== EXERCISE AIM ==
Retype the records from the line with "This screenshot has width=1042, height=586." up to and including the line with "Action: (x=71, y=187)", keeping every character unchanged.

== GIVEN DATA ==
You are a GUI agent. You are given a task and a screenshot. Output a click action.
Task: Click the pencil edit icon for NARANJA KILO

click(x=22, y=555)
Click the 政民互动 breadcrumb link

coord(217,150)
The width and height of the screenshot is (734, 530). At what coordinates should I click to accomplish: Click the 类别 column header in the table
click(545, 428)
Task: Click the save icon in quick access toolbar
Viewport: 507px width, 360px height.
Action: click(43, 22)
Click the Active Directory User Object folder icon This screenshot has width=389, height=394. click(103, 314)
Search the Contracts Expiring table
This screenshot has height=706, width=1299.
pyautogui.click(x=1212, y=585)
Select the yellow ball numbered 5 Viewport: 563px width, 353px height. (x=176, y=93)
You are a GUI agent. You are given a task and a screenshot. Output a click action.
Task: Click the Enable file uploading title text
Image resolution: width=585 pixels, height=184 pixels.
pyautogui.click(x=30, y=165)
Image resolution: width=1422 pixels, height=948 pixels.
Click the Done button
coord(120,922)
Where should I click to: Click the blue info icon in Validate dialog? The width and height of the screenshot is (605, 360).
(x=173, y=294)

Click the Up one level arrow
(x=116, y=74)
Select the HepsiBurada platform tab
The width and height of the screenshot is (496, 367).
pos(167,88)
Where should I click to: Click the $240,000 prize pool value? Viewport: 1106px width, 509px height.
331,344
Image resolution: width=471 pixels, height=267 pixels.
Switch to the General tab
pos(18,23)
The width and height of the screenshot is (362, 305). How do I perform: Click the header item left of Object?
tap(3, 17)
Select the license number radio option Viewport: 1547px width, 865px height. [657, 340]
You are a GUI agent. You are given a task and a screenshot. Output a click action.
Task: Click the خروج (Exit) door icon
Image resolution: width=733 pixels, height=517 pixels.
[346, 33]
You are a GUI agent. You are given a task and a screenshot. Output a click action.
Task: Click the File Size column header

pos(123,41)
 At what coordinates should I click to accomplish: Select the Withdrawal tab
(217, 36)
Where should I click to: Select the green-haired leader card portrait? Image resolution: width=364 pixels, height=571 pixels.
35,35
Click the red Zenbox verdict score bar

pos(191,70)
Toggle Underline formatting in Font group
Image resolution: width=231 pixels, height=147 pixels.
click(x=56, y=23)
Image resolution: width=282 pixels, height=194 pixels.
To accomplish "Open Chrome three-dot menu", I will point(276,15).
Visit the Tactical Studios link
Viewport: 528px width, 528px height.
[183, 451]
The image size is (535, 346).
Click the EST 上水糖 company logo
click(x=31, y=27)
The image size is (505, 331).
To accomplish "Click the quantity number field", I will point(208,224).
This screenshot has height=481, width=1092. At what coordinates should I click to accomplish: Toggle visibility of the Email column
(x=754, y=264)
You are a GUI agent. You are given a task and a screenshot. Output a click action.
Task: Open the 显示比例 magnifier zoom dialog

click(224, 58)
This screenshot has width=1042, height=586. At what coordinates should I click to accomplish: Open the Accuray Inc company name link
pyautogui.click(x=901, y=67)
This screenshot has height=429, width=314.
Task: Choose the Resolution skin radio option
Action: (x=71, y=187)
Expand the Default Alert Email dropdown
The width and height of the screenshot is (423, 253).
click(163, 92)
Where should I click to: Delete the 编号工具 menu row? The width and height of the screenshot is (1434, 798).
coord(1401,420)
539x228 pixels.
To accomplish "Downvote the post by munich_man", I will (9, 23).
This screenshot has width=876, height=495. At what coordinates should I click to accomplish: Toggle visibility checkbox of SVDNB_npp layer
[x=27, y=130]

== IN RESPONSE ==
This screenshot has width=1042, height=586. At what coordinates should I click to accomplish: Open the Accuray Inc company name link
pyautogui.click(x=901, y=67)
This screenshot has height=429, width=314.
Task: Choose the Resolution skin radio option
Action: (x=71, y=187)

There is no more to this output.